On the association between off-guidance postdilation and later regurgitation-related reintervention, he writes that the emerging data regarding leaflet stress with balloon oversizing add to this “intriguing” observation, but notes that as the decision to postdilate is typically taken intraprocedurally, the analyses are vulnerable to confounding by indication and reverse causality.
“For interventionalists, the message is not that avoiding postdilation will eliminate risk. Nor is it that one valve size or generation is solely responsible,” Ali writes. “The more important lesson is that long-term valve durability is nuanced, influenced by anatomy, device design, implantation technique, and perhaps factors we do not yet fully understand. The dataset does not allow us to declare a single cause. It does, however, compel us to look carefully.”
In a further editorial, Aakriti Gupta (Cedars-Sinai Medical Center, Los Angeles, USA) and David J Cohen (St Francis Hospital and Heart Center, Roslyn, USA) write that the type of reintervention needed may be as important as the incidence of reinterventions overall, at least from the patients’ perspective.
“In the Evolut Low Risk trial, reintervention after initial TAVI often meant explant surgery (65%)—the very procedure many patients believed they were going to avoid. Although 30-day mortality after reintervention was infrequent in the study population (3.3%), it is important to remember that these procedures were performed in a low-risk population and at experienced centres,” they write.

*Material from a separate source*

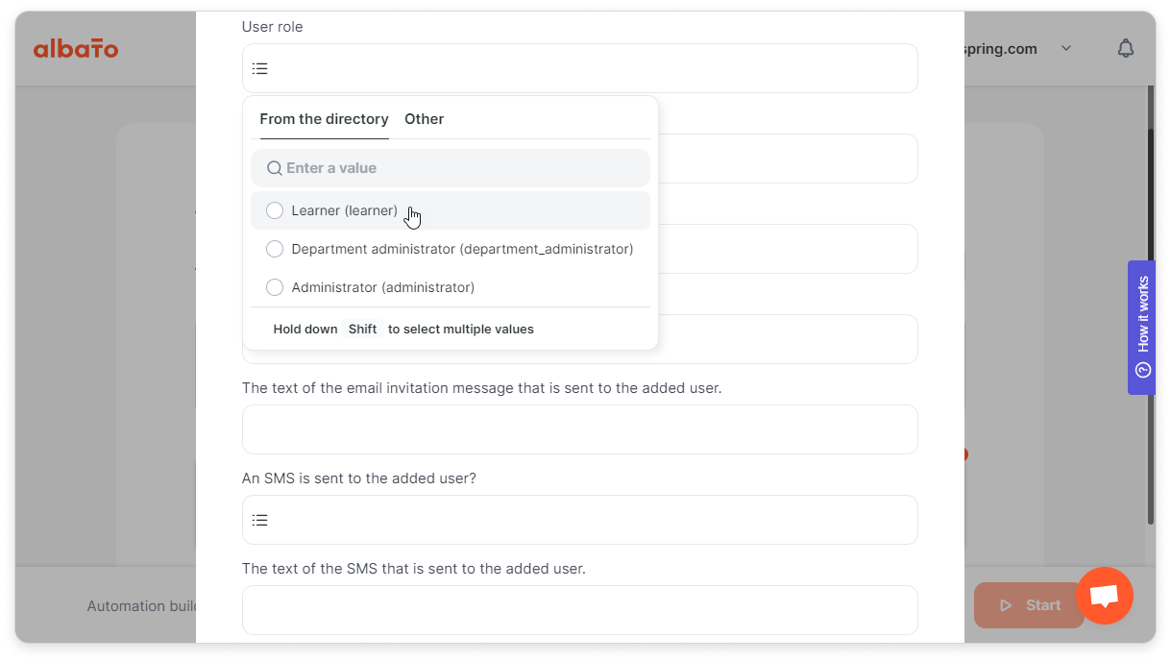
Task: Click the page vertical scrollbar
Action: coord(1151,327)
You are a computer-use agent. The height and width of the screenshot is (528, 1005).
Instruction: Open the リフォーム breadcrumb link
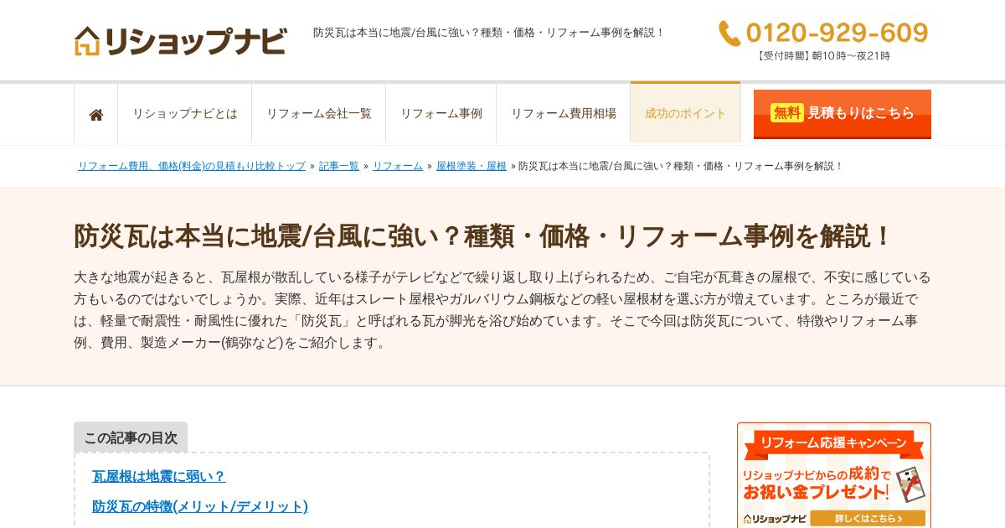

Though this figure stands lower than reported rates of explant-related mortality seen elsewhere, it underscores that valve durability is likely to be an important consideration when subsequent reintervention is likely to entail a major operation, they note.
The study offers important insights into the mechanism of valve failure, Gupta and Cohen state, with rates of reintervention for stenosis similar between the two arms, but regurgitation-related reintervention more frequent after TAVI. “This asymmetry is clinically important, since stenosis typically evolves gradually and can be tracked by monitoring gradients on surveillance imaging, whereas clinically significant transvalvular regurgitation may occur more suddenly and with limited warning,” they add.
Taking the findings in the whole, Gupta and Cohen state that the latest data should not dissuade “thoughtful use of TAVI in low-risk patients”. “Rather, they [the findings] reinforce the critical role of heart-team-based discussions that transparently address both known benefits and remaining uncertainties for patients considering an intervention for treatment of aortic stenosis.”